[Stored items]
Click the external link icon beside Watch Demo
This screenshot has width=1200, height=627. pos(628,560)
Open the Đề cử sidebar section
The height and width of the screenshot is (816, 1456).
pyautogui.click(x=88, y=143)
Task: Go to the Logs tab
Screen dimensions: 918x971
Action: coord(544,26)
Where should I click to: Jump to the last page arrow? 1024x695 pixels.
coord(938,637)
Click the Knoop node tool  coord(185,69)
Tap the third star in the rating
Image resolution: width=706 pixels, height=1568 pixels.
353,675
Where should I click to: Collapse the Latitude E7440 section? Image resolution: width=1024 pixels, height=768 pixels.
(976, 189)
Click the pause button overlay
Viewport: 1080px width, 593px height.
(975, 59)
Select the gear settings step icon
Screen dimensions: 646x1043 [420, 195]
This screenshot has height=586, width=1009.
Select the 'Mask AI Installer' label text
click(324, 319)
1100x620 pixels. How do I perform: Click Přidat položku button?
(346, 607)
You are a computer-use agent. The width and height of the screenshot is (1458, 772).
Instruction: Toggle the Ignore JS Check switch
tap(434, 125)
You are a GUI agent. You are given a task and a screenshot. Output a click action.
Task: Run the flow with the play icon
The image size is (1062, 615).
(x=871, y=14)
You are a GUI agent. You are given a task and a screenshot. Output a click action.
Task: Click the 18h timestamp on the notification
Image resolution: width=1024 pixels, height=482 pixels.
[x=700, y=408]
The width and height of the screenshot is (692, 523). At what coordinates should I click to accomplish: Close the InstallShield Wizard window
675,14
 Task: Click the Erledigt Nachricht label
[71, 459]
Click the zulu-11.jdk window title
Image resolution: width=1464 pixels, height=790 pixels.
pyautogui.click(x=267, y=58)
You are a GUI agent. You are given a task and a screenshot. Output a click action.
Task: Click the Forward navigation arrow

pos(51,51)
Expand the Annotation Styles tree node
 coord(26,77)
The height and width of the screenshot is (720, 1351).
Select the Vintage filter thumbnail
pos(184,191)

→ **Problem requirements**: In full and without alteration, copy the entries.

→ **Solution**:
Click the external link icon beside Watch Demo
This screenshot has width=1200, height=627. pos(628,560)
Open the Đề cử sidebar section
The height and width of the screenshot is (816, 1456).
pyautogui.click(x=88, y=143)
Task: Go to the Logs tab
Screen dimensions: 918x971
Action: coord(544,26)
Where should I click to: Jump to the last page arrow? 1024x695 pixels.
coord(938,637)
Click the Knoop node tool  coord(185,69)
Tap the third star in the rating
Image resolution: width=706 pixels, height=1568 pixels.
353,675
Where should I click to: Collapse the Latitude E7440 section? Image resolution: width=1024 pixels, height=768 pixels.
(976, 189)
Click the pause button overlay
Viewport: 1080px width, 593px height.
(975, 59)
Select the gear settings step icon
Screen dimensions: 646x1043 [420, 195]
This screenshot has height=586, width=1009.
Select the 'Mask AI Installer' label text
click(324, 319)
1100x620 pixels. How do I perform: Click Přidat položku button?
(346, 607)
You are a computer-use agent. The width and height of the screenshot is (1458, 772).
Instruction: Toggle the Ignore JS Check switch
tap(434, 125)
You are a GUI agent. You are given a task and a screenshot. Output a click action.
Task: Run the flow with the play icon
The image size is (1062, 615).
(x=871, y=14)
You are a GUI agent. You are given a task and a screenshot. Output a click action.
Task: Click the 18h timestamp on the notification
Image resolution: width=1024 pixels, height=482 pixels.
[x=700, y=408]
The width and height of the screenshot is (692, 523). At what coordinates should I click to accomplish: Close the InstallShield Wizard window
675,14
 Task: Click the Erledigt Nachricht label
[71, 459]
Click the zulu-11.jdk window title
Image resolution: width=1464 pixels, height=790 pixels.
pyautogui.click(x=267, y=58)
You are a GUI agent. You are given a task and a screenshot. Output a click action.
Task: Click the Forward navigation arrow

pos(51,51)
Expand the Annotation Styles tree node
 coord(26,77)
The height and width of the screenshot is (720, 1351).
Select the Vintage filter thumbnail
pos(184,191)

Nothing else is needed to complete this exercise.